We learned that in both Cameroon and Kenya, male partners and mothers-in-laws often control women’s decision-making about attending early antenatal care, and in fact many of the factors that would often be cited to be the preferences of the woman were instead the preference of someone else that influenced her decision. For example, we heard that many women preferred traditional medicine providers over health facility providers, but with some probing it came out that this was because the husbands and mothers-in-laws preferred this, and in some cases the mothers-in-law were traditional providers themselves.
We also learned that, even if a woman delayed seeking antenatal care, once she started going, she would continue (and the decision-makers in her household would support that), if she felt like she was treated respectfully by the nurse or other provider. Not one woman or other respondent mentioned needing the provider to be clinically competent, but many indicated that a woman would not return if she was not treated with respect.

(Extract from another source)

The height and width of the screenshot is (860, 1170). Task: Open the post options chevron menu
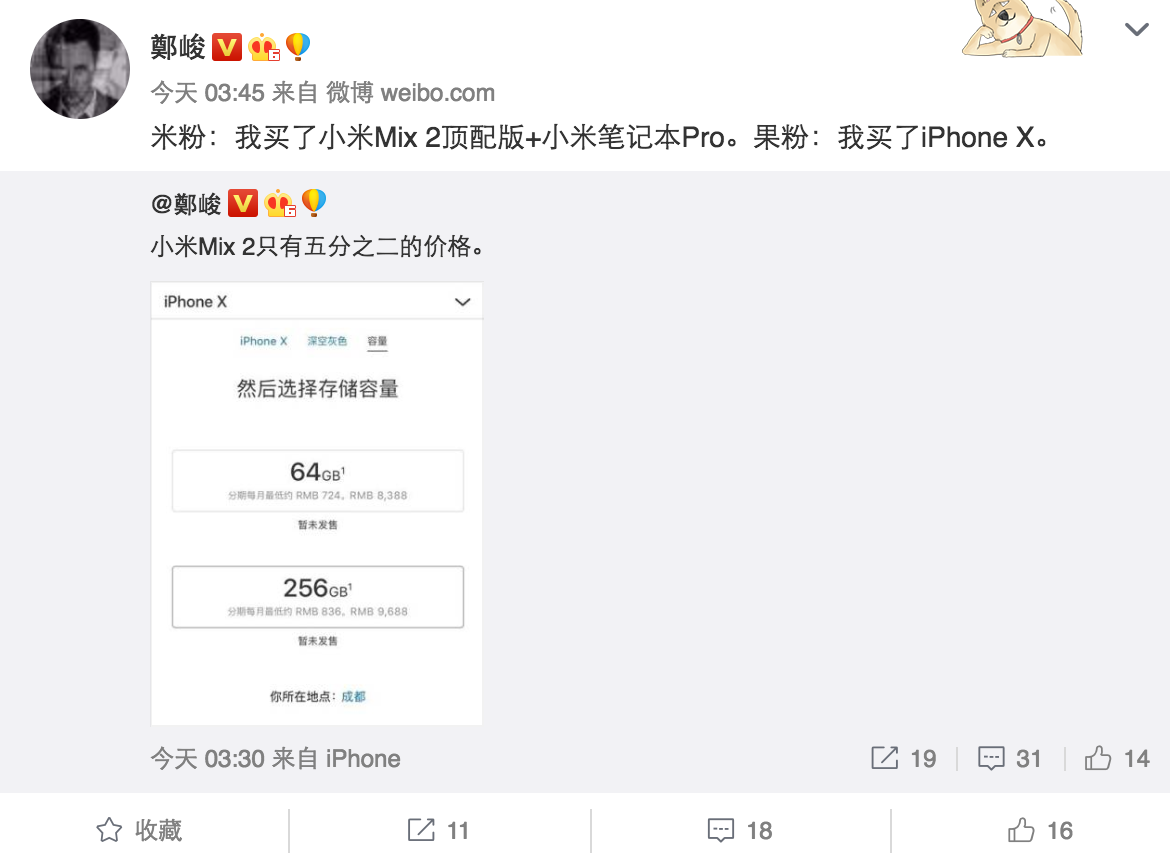tap(1136, 29)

Finally, when it came to intermittent preventive treatment of malaria during pregnancy (IPTp)*, we heard form many women that they did not like the medicine because it made them feel sick. That experience was expected, but what was surprising is that we clearly heard from the respondents is that health providers did not take their concerns seriously and thought that by continuing to explain the importance of the medicine and watching women take it, that the problem would be solved. Instead, women felt that being forced to sit in front of a provider to take the medicine was coercive and made them not want to return to care.
* IPTp, a public health intervention aimed at preventing malaria in pregnant women, is a series of antimalarial medicine provided to women at routine visits to keep them safe from malaria infection during their pregnancy.
What are the key messages from this assessment?
Engage male partners and mothers-in-law in meaningful ways. Invest in helping providers to communicate with respect and compassion (and help them to understand that this matters just as much if not more than clinical competency). Take women seriously when they voice their concerns. Even if we can’t do anything about the side effects of IPTp pills, we can acknowledge women’s discomfort and respond with empathy, which makes them more likely to take the advice that is given, and to return to care.
(See the infographic below for this summary)
What problems might these findings solve to help communities prevent and treat malaria?
We can train providers, but if women do not seek care, malaria rates will continue to rise. Understanding the gender-related barriers that women face in seeking care, and understanding how health providers can effectively encourage continuation of care, will help us create effective interventions to help women get the care they need for malaria prevention and treatment.
Though not a shift that resulted from these studies, the best programmatic example we have of gender integration tied to results is in Mali, where PMI Impact Malaria invited the National Malaria Program (PNLP) to the team gender training. That motivated the PNLP to request that PMI Impact Malaria develop a gender module for the national malaria in pregnancy training, which has now been used with hundreds of providers.
Once a woman does begin care, decision-making power shifts [from social influencers] to the provider. A woman is likely to continue care, and practice other recommended behaviors such as IPTp use and sleeping under a long-lasting insecticidal net, if the provider treats her with respect, acknowledges and validates her concerns, and helps her to develop strategies to address them.